Core Difference 1: How the Molding Principle Affects the Machine Price
This is the starting point for understanding all other differences.
- Standard Plastics (Thermoplastic): “Heat to melt, cool to shape.” The machine’s barrel is responsible for heating and melting the plastic, while the mold cools it to solidify.
- LSR Liquid Silicone (Thermosetting): “Heat to cure, cool to de-mold.” The process is exactly the opposite. LSR material is a liquid at room temperature and engineers cure it into a solid shape by heating the mold.
This fundamental distinction dictates that designers must create the core components of the two types of machines completely differently.
Core Difference 2: The Construction of Three Key Components
It is these specialized components, tailor-made for the LSR process, that constitute the main part of the price difference.
- Feeding System:
- Standard Machine: It uses a simple hopper that relies on gravity to feed material.
- LSR Machine: It must use a high-precision, dedicated LSR feeding system. Specifically, this system needs to draw the A and B liquid components in a strict 1:1 ratio, mix them evenly in a static mixer, and then inject them into the barrel under high pressure. This system is technologically complex and costly. For example, to ensure the highest precision and stability, MINHUI selects feeding systems from renowned German brands for our LSR equipment.
- Injection Unit (Screw and Barrel):
- Standard Machine: The barrel is covered with heater bands to melt the plastic pellets.
- LSR Machine: The barrel has no heating elements. Instead, engineers must equip it with a water cooling system to keep the LSR material in a low-temperature liquid state before injection, preventing it from curing prematurely inside the barrel.

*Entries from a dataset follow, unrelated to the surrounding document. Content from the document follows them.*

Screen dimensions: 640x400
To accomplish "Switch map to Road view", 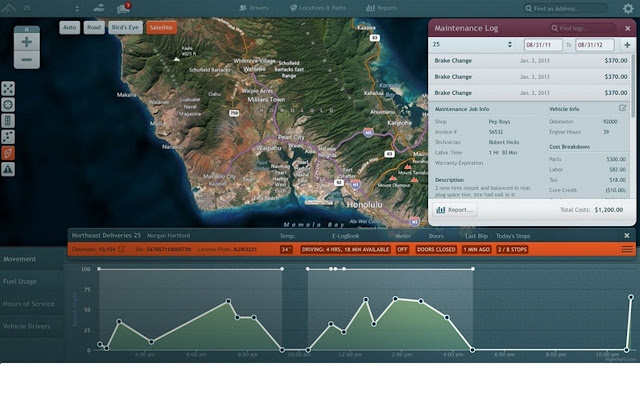I will 93,28.
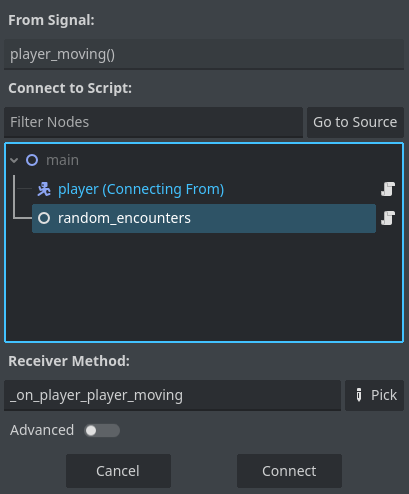Toggle the Advanced switch
This screenshot has width=409, height=494.
click(x=102, y=430)
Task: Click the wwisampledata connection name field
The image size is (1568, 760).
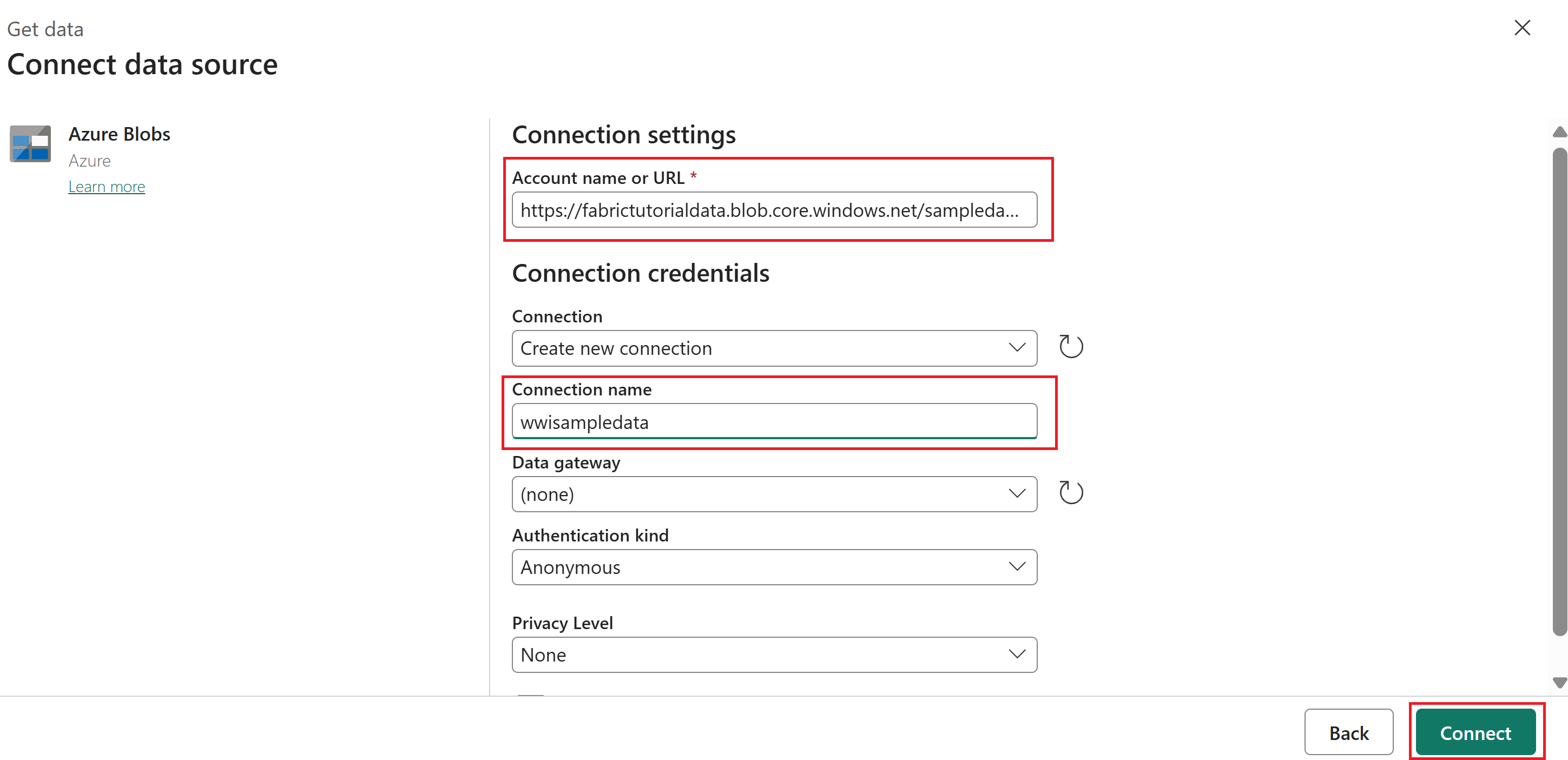Action: coord(774,421)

The screw design is also completely different.
- Mold Heating System:
- Standard Machine: The mold requires cooling water to lower its temperature.
- LSR Machine: The mold must integrate electric heating elements to precisely heat it to 160-180°C, which cures the LSR material.

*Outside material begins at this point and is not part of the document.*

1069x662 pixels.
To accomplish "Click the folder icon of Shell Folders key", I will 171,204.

Core Difference 3: The Brands and Precision of Components
In addition to the structural differences above, LSR injection molding requires extremely high precision. Therefore, its core components—such as feeding pumps, screws, and electrical accessories—are often sourced from top-tier brands from countries like Germany, Japan, and Austria to ensure production stability and product quality. The cost of these high-quality imported components is naturally much higher than the general-purpose parts used in standard machines.
In conclusion, the higher price of an LSR vertical injection molding machine is not without reason. It stems from its unique molding process and the three core systems tailor-made for it, which are composed of high-precision, high-quality imported parts. This higher initial investment buys the stability and precision necessary to produce high-value-added LSR products, such as medical supplies, baby products, and precision seals.